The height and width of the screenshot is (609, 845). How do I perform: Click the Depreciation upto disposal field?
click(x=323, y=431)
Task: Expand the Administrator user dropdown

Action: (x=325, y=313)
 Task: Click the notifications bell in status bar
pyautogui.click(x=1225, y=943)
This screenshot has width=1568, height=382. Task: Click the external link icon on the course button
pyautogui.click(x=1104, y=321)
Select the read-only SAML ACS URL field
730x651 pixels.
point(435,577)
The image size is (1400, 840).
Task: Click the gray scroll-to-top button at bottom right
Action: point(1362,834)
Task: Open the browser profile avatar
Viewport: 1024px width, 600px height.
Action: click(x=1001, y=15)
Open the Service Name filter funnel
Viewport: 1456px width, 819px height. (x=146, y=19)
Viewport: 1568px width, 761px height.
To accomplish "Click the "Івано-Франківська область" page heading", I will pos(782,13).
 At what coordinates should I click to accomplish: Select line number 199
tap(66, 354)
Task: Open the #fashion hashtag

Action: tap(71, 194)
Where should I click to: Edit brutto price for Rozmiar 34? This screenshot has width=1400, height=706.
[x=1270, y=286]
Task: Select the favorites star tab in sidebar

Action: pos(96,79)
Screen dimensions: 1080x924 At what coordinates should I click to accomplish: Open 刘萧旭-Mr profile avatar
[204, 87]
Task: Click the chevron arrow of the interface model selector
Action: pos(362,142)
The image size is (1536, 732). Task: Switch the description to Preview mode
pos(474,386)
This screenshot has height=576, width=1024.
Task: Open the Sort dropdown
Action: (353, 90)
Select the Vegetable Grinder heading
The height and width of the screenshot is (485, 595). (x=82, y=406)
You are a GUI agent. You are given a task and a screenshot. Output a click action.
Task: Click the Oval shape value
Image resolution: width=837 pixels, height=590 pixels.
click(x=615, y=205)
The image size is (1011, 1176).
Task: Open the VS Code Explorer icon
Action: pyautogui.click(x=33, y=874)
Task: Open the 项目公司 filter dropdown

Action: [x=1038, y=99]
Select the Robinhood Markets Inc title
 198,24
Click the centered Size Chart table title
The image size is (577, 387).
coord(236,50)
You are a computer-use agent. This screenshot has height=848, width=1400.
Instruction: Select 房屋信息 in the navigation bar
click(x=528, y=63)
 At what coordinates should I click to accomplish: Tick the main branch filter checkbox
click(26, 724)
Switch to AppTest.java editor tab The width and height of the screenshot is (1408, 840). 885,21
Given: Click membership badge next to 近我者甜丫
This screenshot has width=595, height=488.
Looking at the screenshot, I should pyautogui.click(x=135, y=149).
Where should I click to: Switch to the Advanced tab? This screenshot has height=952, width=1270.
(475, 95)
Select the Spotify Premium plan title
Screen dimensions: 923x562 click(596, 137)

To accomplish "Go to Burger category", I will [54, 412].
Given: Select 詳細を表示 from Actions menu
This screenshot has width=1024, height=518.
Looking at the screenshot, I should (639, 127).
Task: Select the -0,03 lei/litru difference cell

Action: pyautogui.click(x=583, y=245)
++++++
# [Problem to work on]
Please put every line of the listing above into a numbered list, leaving out the blank lines.

# [Output below]
1. The height and width of the screenshot is (609, 845). How do I perform: Click the Depreciation upto disposal field?
2. click(x=323, y=431)
3. Task: Expand the Administrator user dropdown
4. Action: (x=325, y=313)
5.  Task: Click the notifications bell in status bar
6. pyautogui.click(x=1225, y=943)
7. This screenshot has width=1568, height=382. Task: Click the external link icon on the course button
8. pyautogui.click(x=1104, y=321)
9. Select the read-only SAML ACS URL field
10. 730x651 pixels.
11. point(435,577)
12. The image size is (1400, 840).
13. Task: Click the gray scroll-to-top button at bottom right
14. Action: point(1362,834)
15. Task: Open the browser profile avatar
16. Viewport: 1024px width, 600px height.
17. Action: click(x=1001, y=15)
18. Open the Service Name filter funnel
19. Viewport: 1456px width, 819px height. (x=146, y=19)
20. Viewport: 1568px width, 761px height.
21. To accomplish "Click the "Івано-Франківська область" page heading", I will pos(782,13).
22.  At what coordinates should I click to accomplish: Select line number 199
23. tap(66, 354)
24. Task: Open the #fashion hashtag
25. Action: tap(71, 194)
26. Where should I click to: Edit brutto price for Rozmiar 34? This screenshot has width=1400, height=706.
27. [x=1270, y=286]
28. Task: Select the favorites star tab in sidebar
29. Action: pos(96,79)
30. Screen dimensions: 1080x924 At what coordinates should I click to accomplish: Open 刘萧旭-Mr profile avatar
31. [204, 87]
32. Task: Click the chevron arrow of the interface model selector
33. Action: pos(362,142)
34. The image size is (1536, 732). Task: Switch the description to Preview mode
35. pos(474,386)
36. This screenshot has height=576, width=1024.
37. Task: Open the Sort dropdown
38. Action: (353, 90)
39. Select the Vegetable Grinder heading
40. The height and width of the screenshot is (485, 595). (x=82, y=406)
41. You are a GUI agent. You are given a task and a screenshot. Output a click action.
42. Task: Click the Oval shape value
43. Image resolution: width=837 pixels, height=590 pixels.
44. click(x=615, y=205)
45. The image size is (1011, 1176).
46. Task: Open the VS Code Explorer icon
47. Action: pyautogui.click(x=33, y=874)
48. Task: Open the 项目公司 filter dropdown
49. Action: [x=1038, y=99]
50. Select the Robinhood Markets Inc title
51.  198,24
52. Click the centered Size Chart table title
53. The image size is (577, 387).
54. coord(236,50)
55. You are a computer-use agent. This screenshot has height=848, width=1400.
56. Instruction: Select 房屋信息 in the navigation bar
57. click(x=528, y=63)
58.  At what coordinates should I click to accomplish: Tick the main branch filter checkbox
59. click(26, 724)
60. Switch to AppTest.java editor tab The width and height of the screenshot is (1408, 840). 885,21
61. Given: Click membership badge next to 近我者甜丫
62. This screenshot has width=595, height=488.
63. Looking at the screenshot, I should pyautogui.click(x=135, y=149).
64. Where should I click to: Switch to the Advanced tab? This screenshot has height=952, width=1270.
65. (475, 95)
66. Select the Spotify Premium plan title
67. Screen dimensions: 923x562 click(596, 137)
68. To accomplish "Go to Burger category", I will [54, 412].
69. Given: Select 詳細を表示 from Actions menu
70. This screenshot has width=1024, height=518.
71. Looking at the screenshot, I should (639, 127).
72. Task: Select the -0,03 lei/litru difference cell
73. Action: pyautogui.click(x=583, y=245)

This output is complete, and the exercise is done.